BACKGROUND:With prior reports indicating a lack of progress in survival improvement in older adolescents and young adults (AYAs) aged 15 to 39 years with cancer compared with both younger and older patients with cancer, the current analysis provides an update of survival trends of cancers among AYAs, children, and older adults. METHODS: Data from the National Cancer Institute Surveillance, Epidemiology, and End Results database for 13 regions were used to ascertain survival trends of the 34 most frequent cancers diagnosed in AYAs compared with children and older adults. RESULTS: As of 2002 through 2006, the 5-year relative survival rate for all invasive cancers in AYAs was 82.5% (standard error, 0.2%).
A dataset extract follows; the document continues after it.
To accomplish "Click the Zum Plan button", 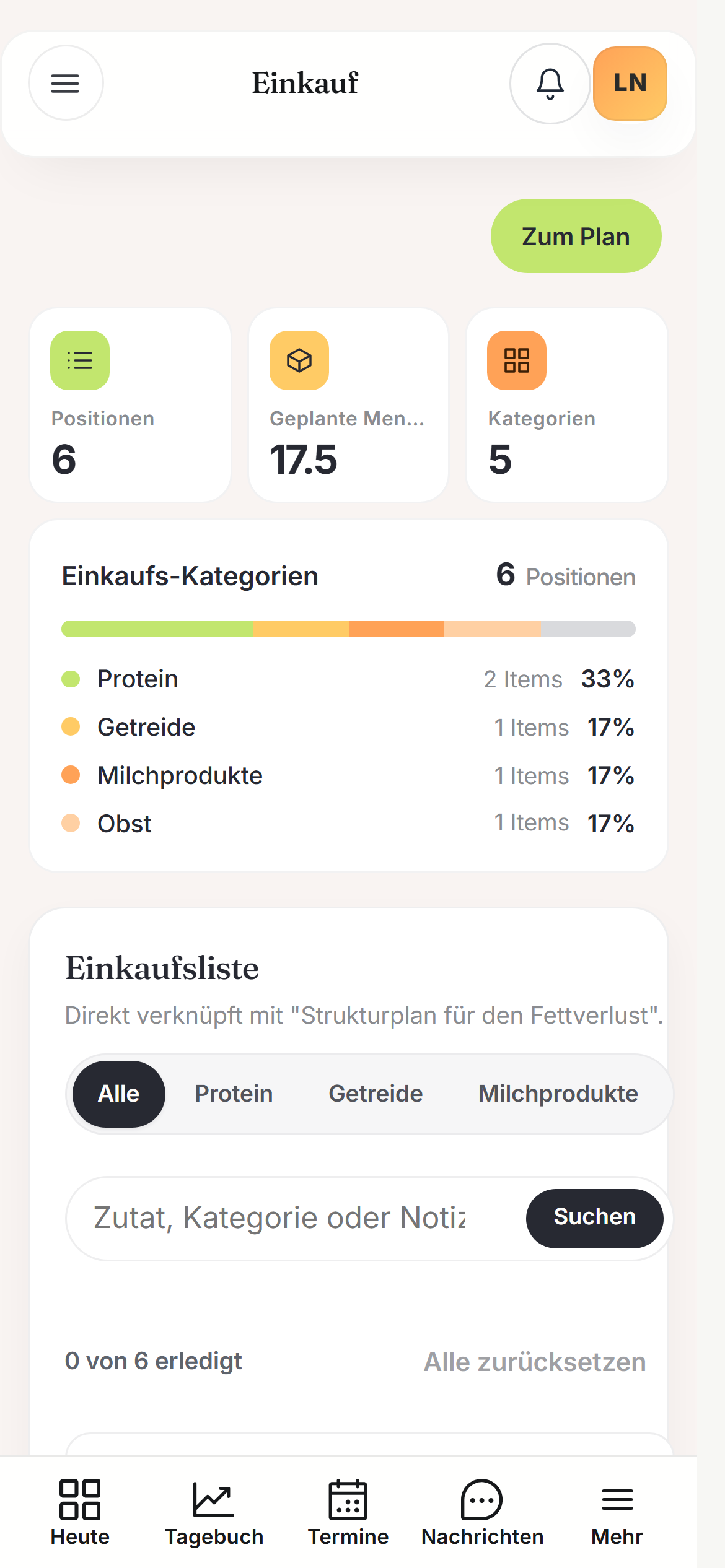I will click(x=576, y=236).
In AYAs, 14 cancers demonstrated evidence of a statistically significant improvement in their 5-year relative survival since 1992. Survival improved less in AYAs than in children for acute myeloid leukemia and medulloblastoma. Fourteen cancers had survival improvements that were found to be less in AYAs compared with older adults, including hepatic carcinoma, acute myeloid leukemia, high-grade astrocytoma, acute lymphocytic leukemia, pancreatic carcinoma, low-grade astrocytoma, gastric carcinoma, renal carcinoma, cancer of the oral cavity and pharynx, Hodgkin lymphoma, ovarian cancer, fibromatous sarcoma, other soft tissue sarcoma, and thyroid carcinoma. CONCLUSIONS: Improvements in the survival of several cancer types that occur frequently in AYAs are encouraging. However, survival does not appear to be improving to the same extent in AYAs as in children or older adults for several cancers. Further investment in exploring the distinct biology of tumors in this age group, and of their hosts, must be a priority in AYA oncology.